Thursday, June 13, 2024

Priority One Canine Update- What Happened After Shark Tank

Priority One Canine Before Shark Tank

Lori Morell, from Columbus, Ohio, has just entered the Shark Tank. She is the owner of Priority One Canine, and is seeking $75,000 in exchange for 15% of her company. Training a dog takes a lot of time and patience, Lori starts, but your best friend is there when you need him the most.

Priority One Canine On Shark Tank

Lori entered into the Shark Tank with an obviously well-trained German Shepherd by her side, but as she speaks, a man in a puffy, protective jacket sneaks out the same door that Lori had entered through, a club-like weapon at the ready, but the clever German Shepherd detects the intruder and spins to immediately attack.

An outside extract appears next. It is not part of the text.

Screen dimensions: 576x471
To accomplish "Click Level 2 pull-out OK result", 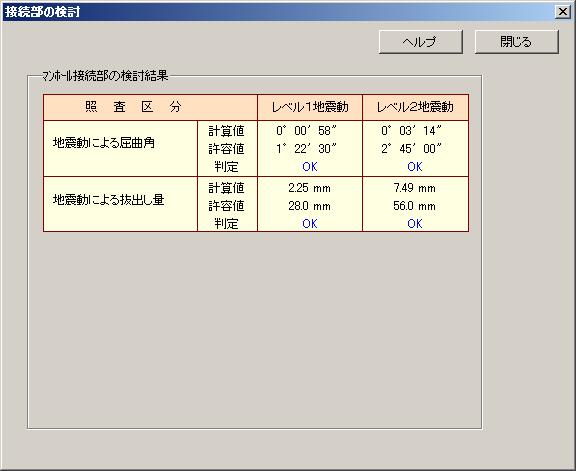I will (x=415, y=223).
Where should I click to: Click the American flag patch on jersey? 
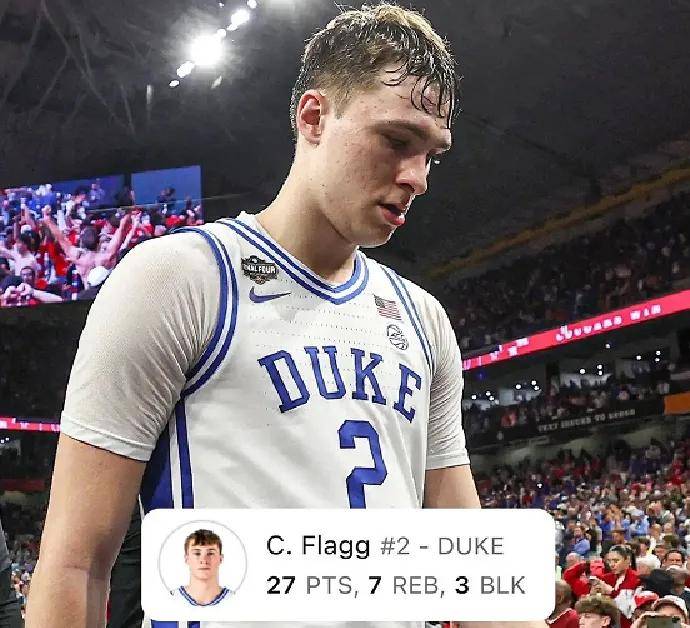(387, 307)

The dog gives an impressive display of disarming the intruder and taking him down, and Lori commands in German for the German Shepherd to retreat back to her side.

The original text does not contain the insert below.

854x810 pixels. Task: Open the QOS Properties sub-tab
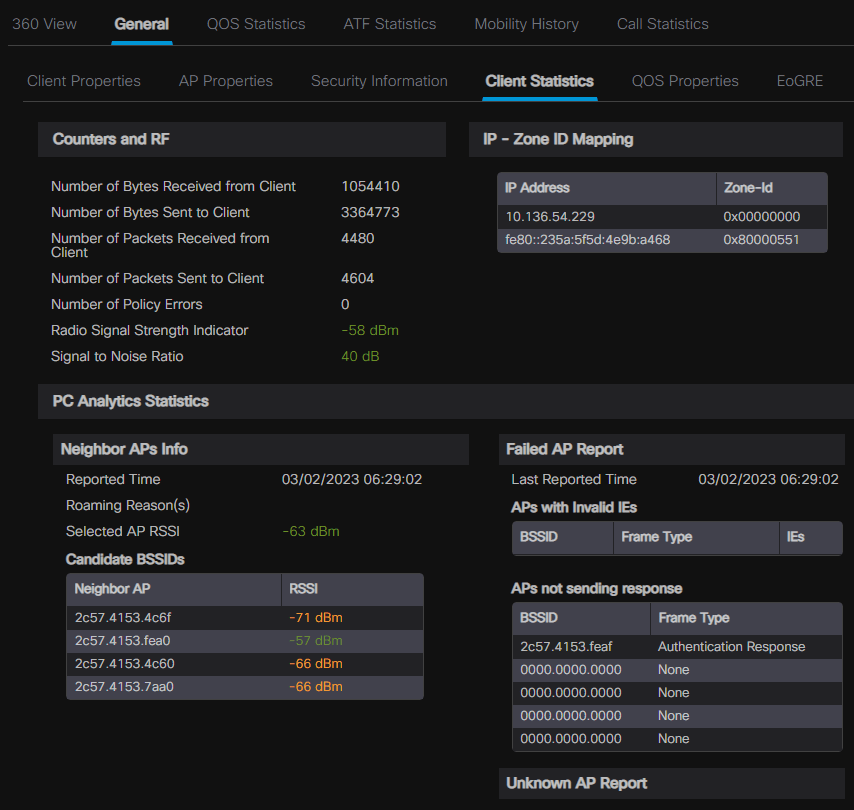[x=685, y=81]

Of course, all five of the Sharks are amazed by the level of discipline showed by the dog. Shark Lori and mark both comment that they want the dog, and the man takes off his hood and introduces himself as Wade Morrell, Lori’s husband and co-owner of Priority One Canine. Wade continues on about Priority One Canine, saying that they train some of the world’s most elite body-guards, or body-dogs rather. These dogs can be used for personal, home, and familial personality, and Lori explains that many people typically do not think of a canine as an effective bodyguard. However, the average police response time is 7 to 10 minutes, Lori says.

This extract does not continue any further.